- Problem -
Reproduce the listing below line for line, changing nothing.

(Records for finding described items)

%%

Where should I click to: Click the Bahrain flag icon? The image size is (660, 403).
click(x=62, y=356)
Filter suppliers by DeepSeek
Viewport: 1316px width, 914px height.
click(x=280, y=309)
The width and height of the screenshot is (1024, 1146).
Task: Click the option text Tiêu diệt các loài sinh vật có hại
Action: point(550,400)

%%

- Task output -
Where should I click to: Click the Bahrain flag icon? The image size is (660, 403).
click(x=62, y=356)
Filter suppliers by DeepSeek
Viewport: 1316px width, 914px height.
click(x=280, y=309)
The width and height of the screenshot is (1024, 1146).
Task: Click the option text Tiêu diệt các loài sinh vật có hại
Action: point(550,400)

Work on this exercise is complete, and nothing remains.